そういう日

 サンタクロースがいないと知ったのは何歳の頃だっただろうか。

 八歳くらいの頃、十歳も年の離れた兄が何かに気づいていたからだろうか。それとも九歳のころ、もう開き直った母や父が大っぴらにプレゼントを買いに行く相談をしていたからだろうか。
 どっちにしろ小学生を卒業する頃にはサンタクロース宛には何が欲しいということはなくなっていた。
 そうしていないのだと知ったまま大人になり、教師になって、サンタクロースに扮して生徒たちに些細なお菓子を渡すようになっていた。
 ただ、一応サンタクロースとなっている保護者たちのためにサンタクロースはいるという前提で接している。
 なんにせよ今年は休みと重なるのでいつもみたいに大騒ぎする子を送り出す事はない。
 それを少しだけ寂しく思いながらも、月曜からは仕事があるんだからといつもと変わらない、ただの休日のクリスマスイブを過ごしている。
 ご飯を食べるのもやや面倒だ。シャワー浴びたら寝ようか、それともと考えているとベランダの窓がコンコンと叩かれて体が固まる。
 ここは二階だ。
 泥棒という二文字が過ぎる。
 そう思っているとまたコンコンと叩かれる。
 混乱しながら、なぜか大丈夫と思えた。ゆっくりとカーテンを開けると、いた。
 元気そうな子供たちが僕に気づいたのか手を振る。カラカラと音を鳴らしながら窓を開ける。

「こんばんは」
「……あ、こんばんは」

 随分前に、悲しすぎて笑うとか、笑いすぎて泣くみたいな機能が脳にあると聞いたが、多分今がそれなんだと思う。
 混乱しすぎて冷静になっている。
 三つ編みでくすんだ青の髪と、二つ結びのくすんだピンクの髪の子が浮いている。寒そうな格好だ。

「今いいかな」
「あのさ、ここら辺に梅の木なかったっけ」

 そう、自分たちの不自然さを感じさせない自然さで聞くのでこっちも自然に返す。

「随分前に切り倒されましたけど」
「あちゃー、どおりで迷うわけだよ」

 何がどうなのかはわからない。わからないが、現実味がなさすぎてなんだかわからないままでいい気がしてくる。

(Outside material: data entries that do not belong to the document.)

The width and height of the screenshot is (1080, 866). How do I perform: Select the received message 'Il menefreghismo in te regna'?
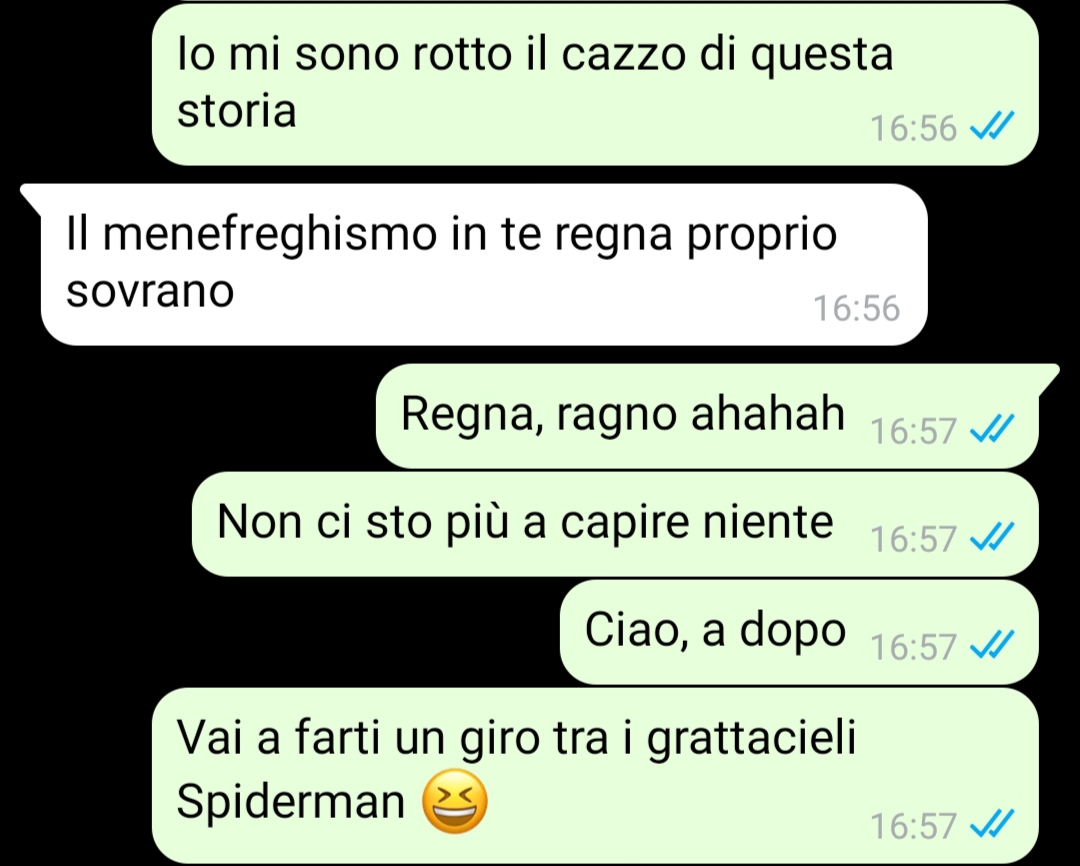pyautogui.click(x=475, y=265)
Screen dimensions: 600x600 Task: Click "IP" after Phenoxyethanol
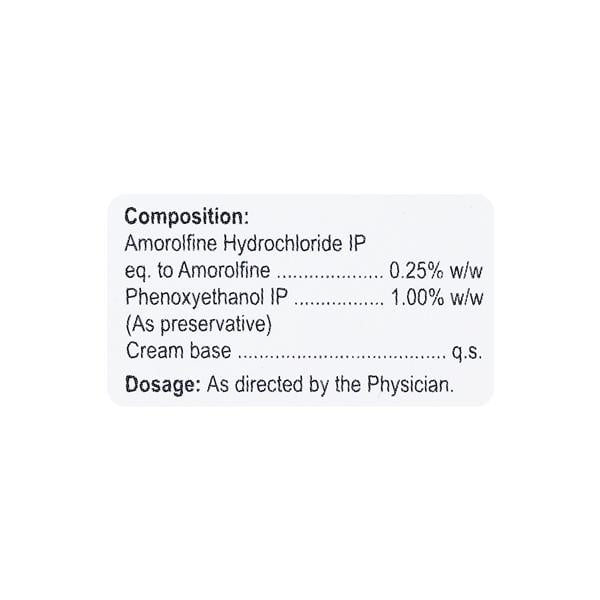click(281, 297)
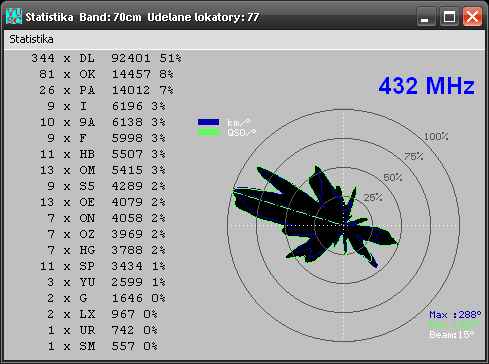The width and height of the screenshot is (489, 364).
Task: Click the 9A row with 6138 points
Action: (x=102, y=122)
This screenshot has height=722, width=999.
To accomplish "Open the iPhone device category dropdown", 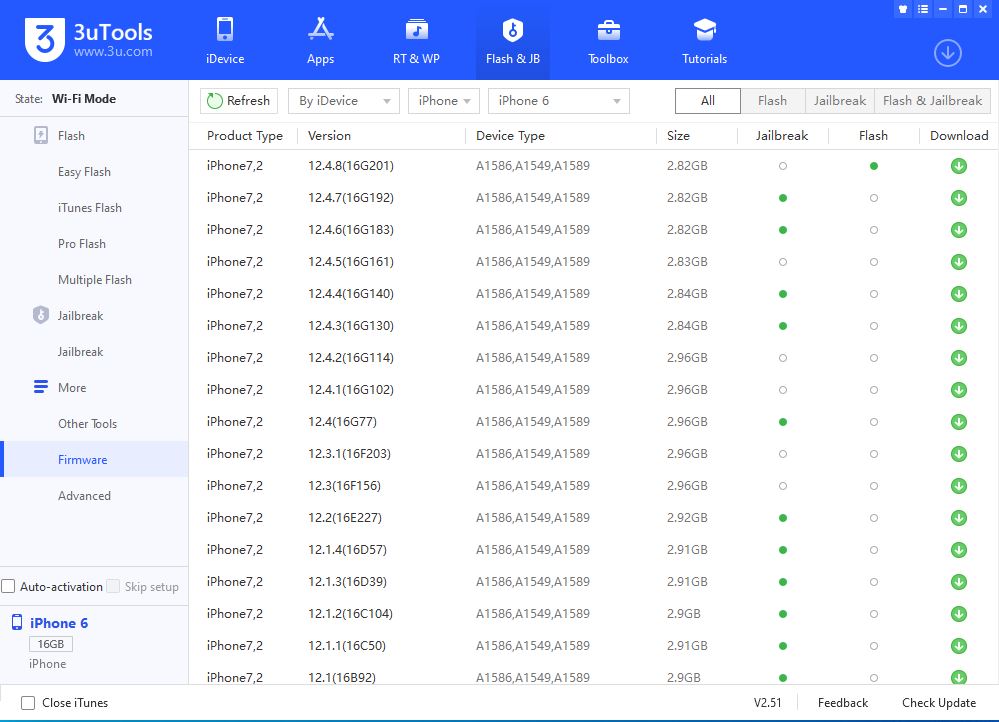I will pyautogui.click(x=443, y=101).
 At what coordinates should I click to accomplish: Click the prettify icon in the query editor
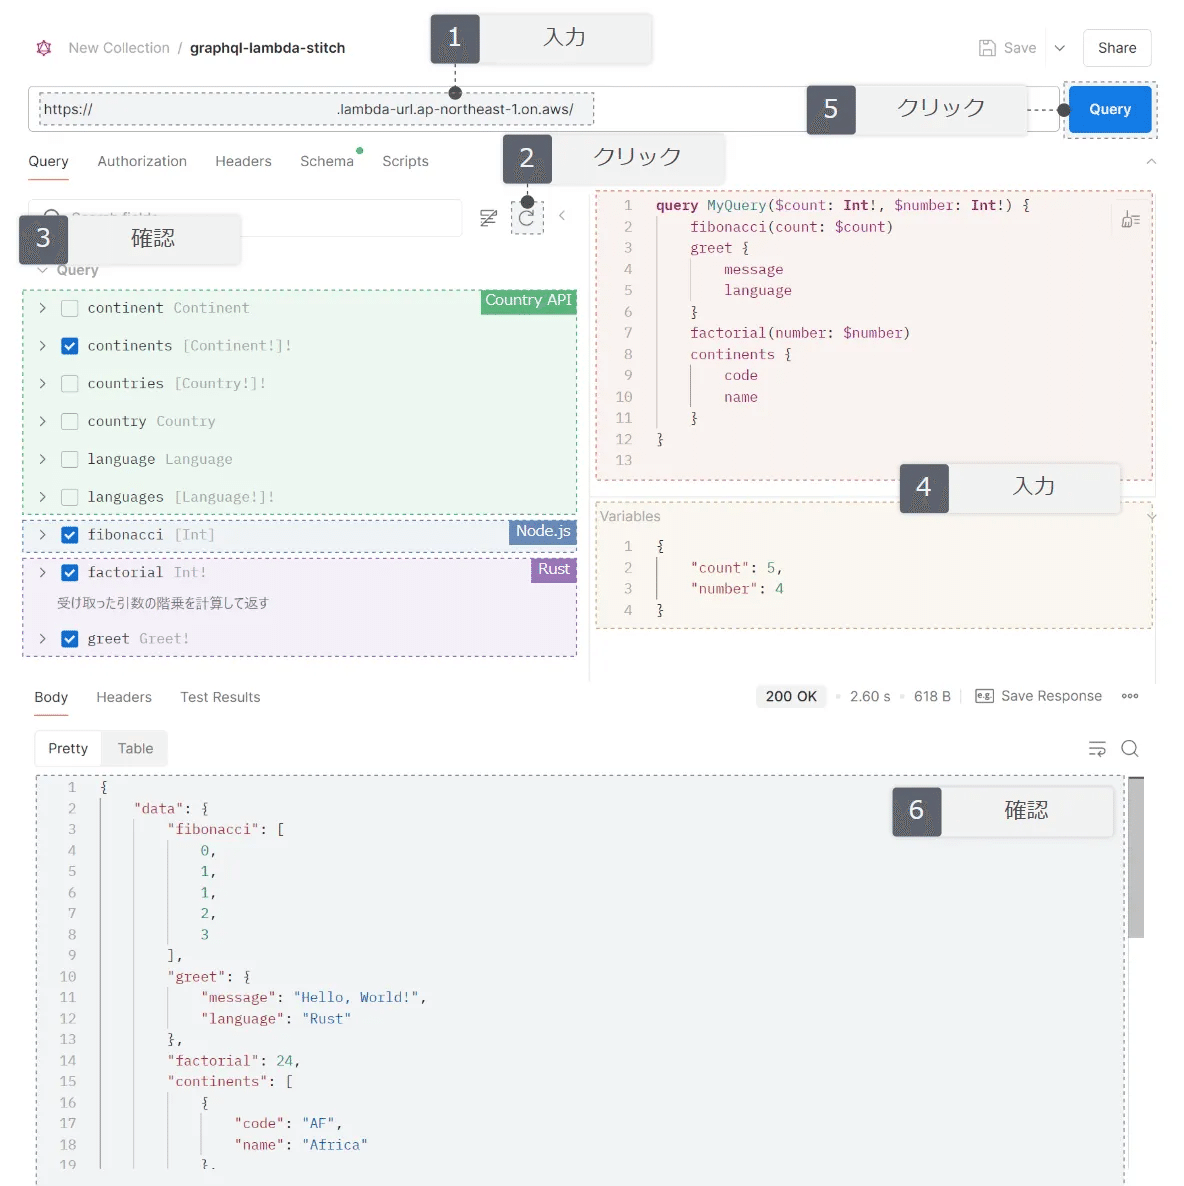pos(1130,219)
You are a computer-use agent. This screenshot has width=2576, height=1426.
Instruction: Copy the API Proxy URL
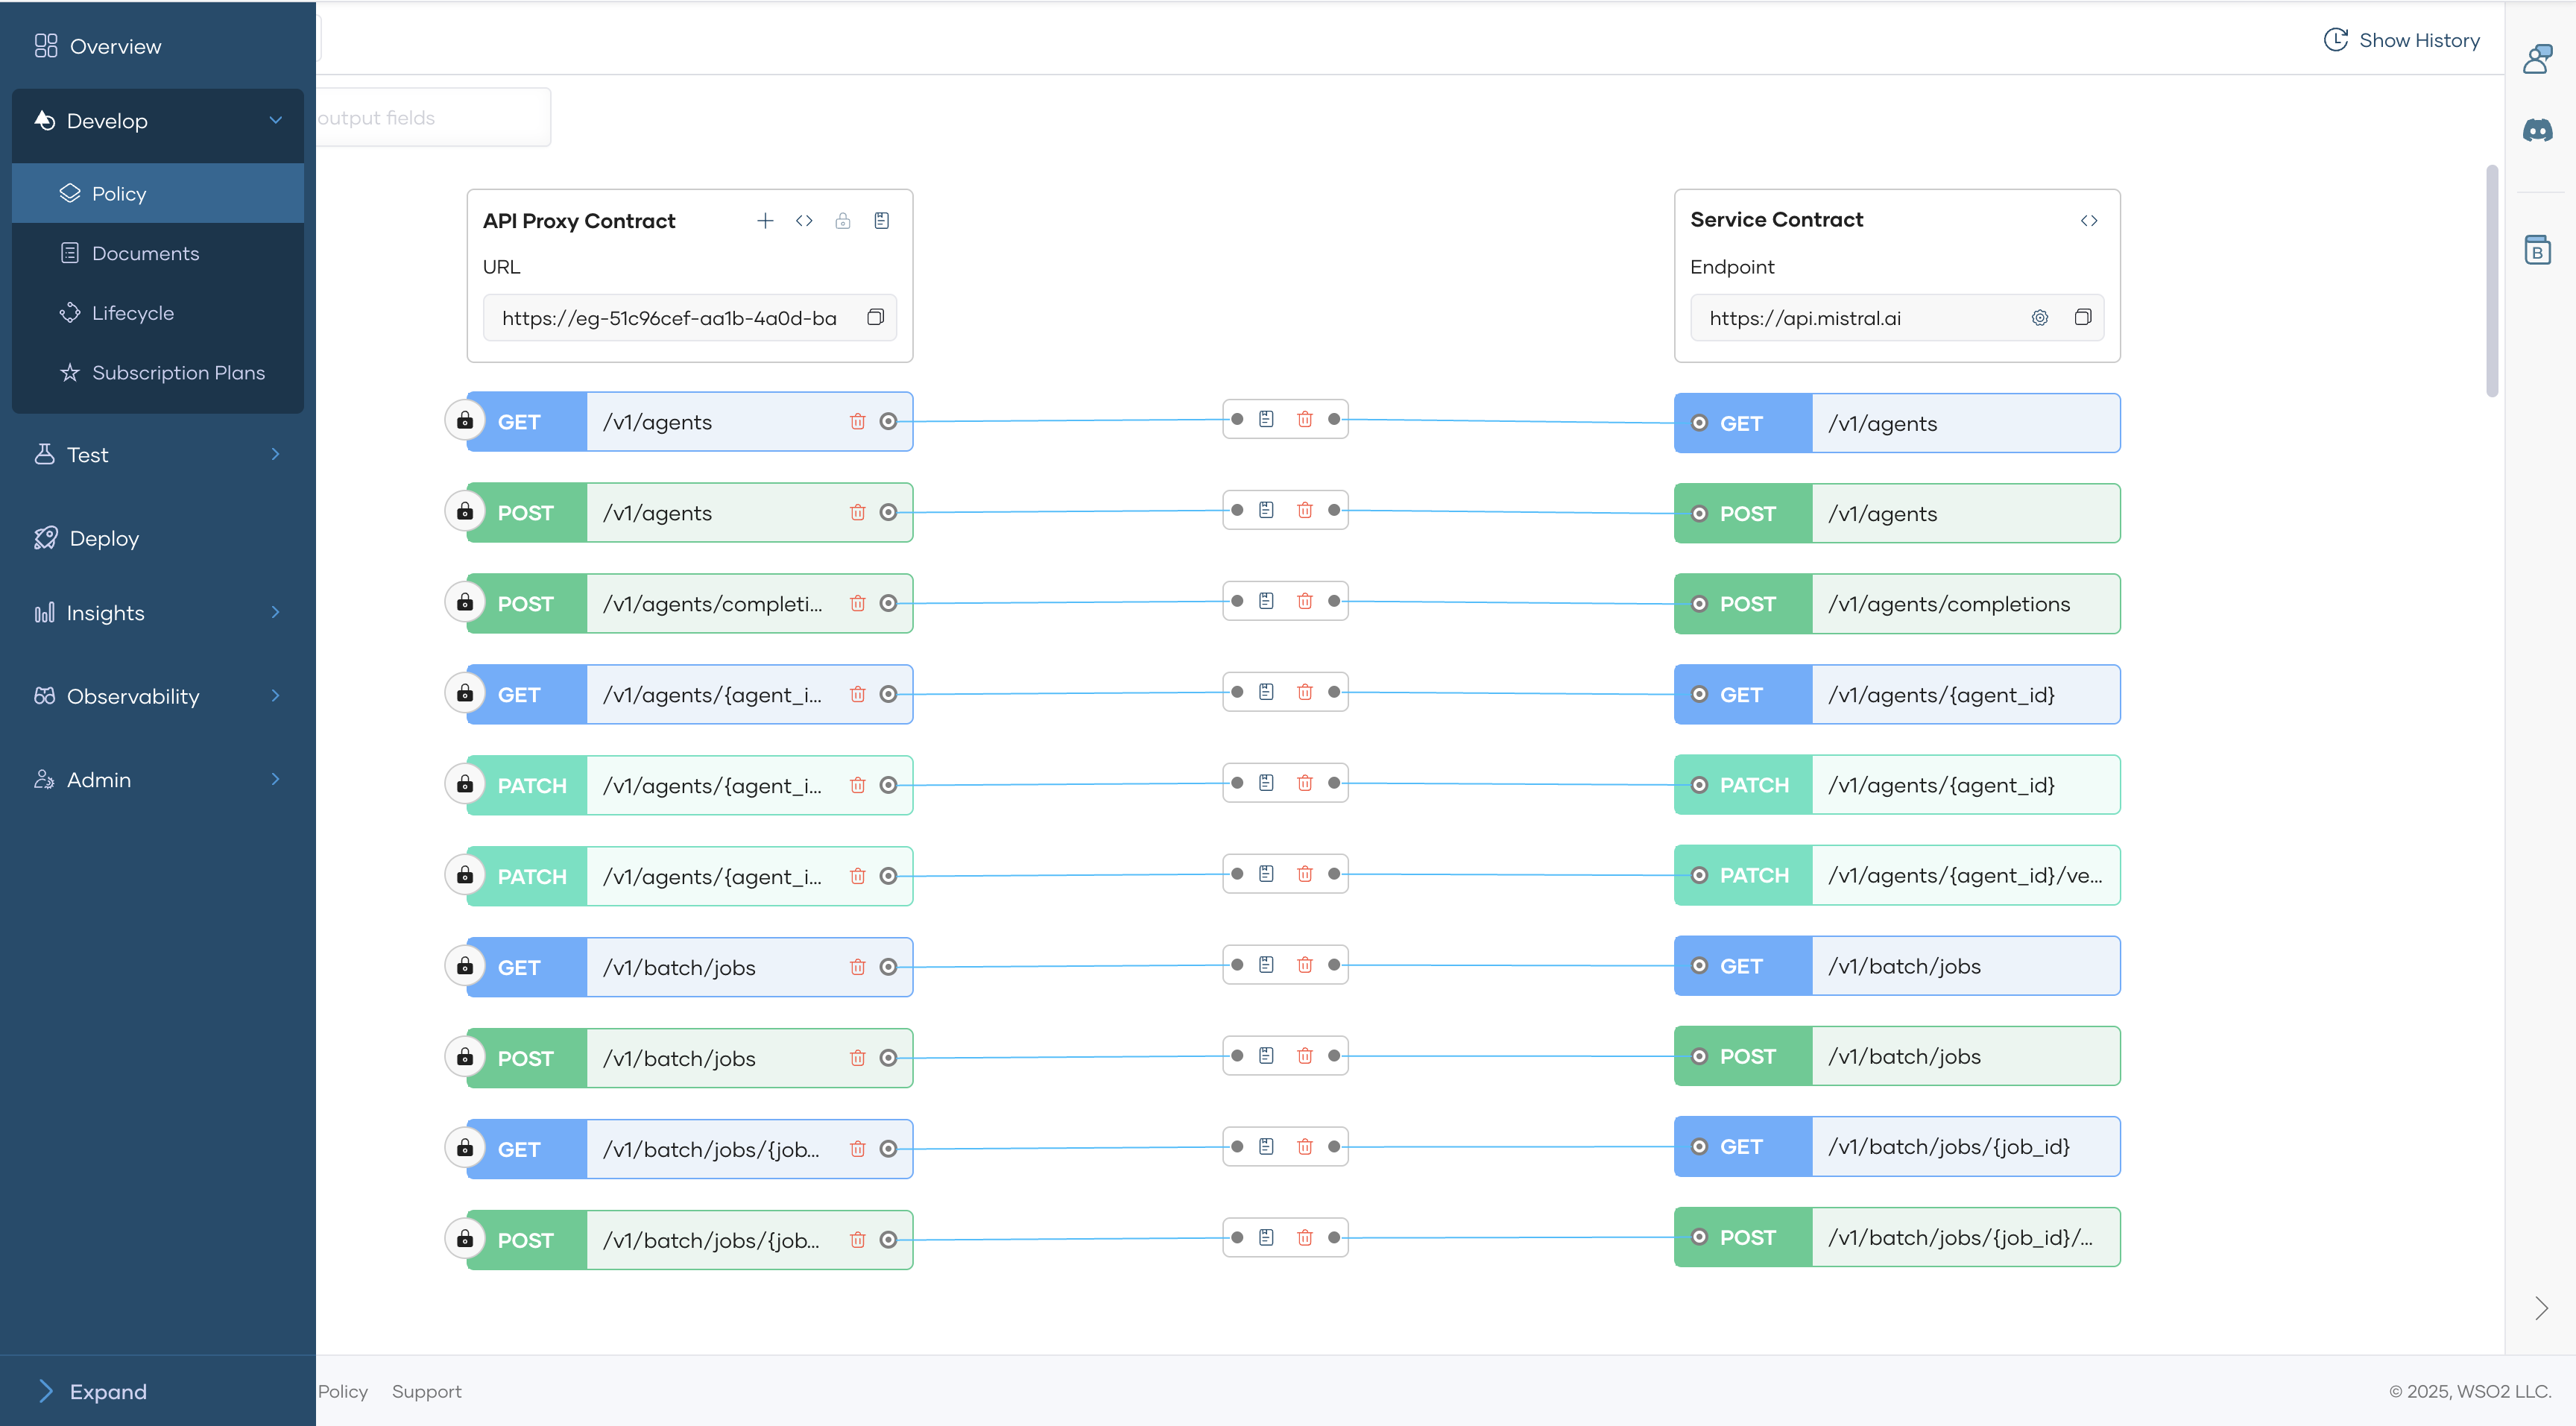pyautogui.click(x=875, y=317)
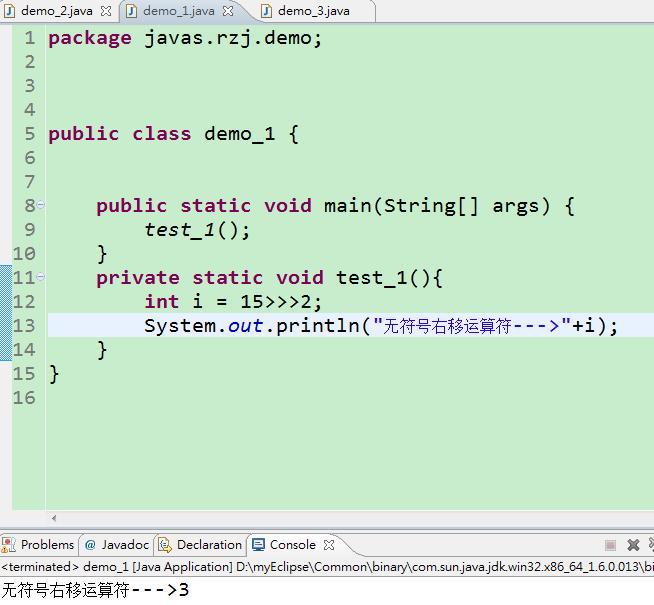Click the Declaration tab icon
This screenshot has height=605, width=654.
click(x=165, y=545)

「どうする? 木霊を探せば案内してくれるだろうけど」
「うーん、ここら辺は大きいのないからなぁ……近所に地蔵があった……よね?」
「あ、はい。近所の十字路に」
「じゃあ聞きに行こうかな」
「そうするかい?」
「そうしよう、教えてくれてありがとう人の子」
「あ、いえ」
「それじゃあありがとう」

 そういって壁を蹴って二人は去っていく。しばらく眺めていたが体が震えてすぐに窓を閉じ、カーテンも閉めた。
 そうして今までのことに対してよくわからない気持ちになる。
 だけど悪い感じではなかった。
 あれはやっぱり人ではなかったのだろうか。それとも人なのだろうか。
 今からどこへ向かうのだろうか。
 何もわからない。けれどもなんだかわくわくする。
 サンタクロースはいなくても人でないものは居るみたいだ。それが知れただけでもなんだか嬉しくなってしまうんだから、やっぱりクリスマスは特別な日らしい。
 しばらくカーテンを眺めていたがキッチンへと行く。
 たまにはいいだろう。そんな言い訳をしながら特別な日に飲む酒と、買っておいた惣菜を取り出した。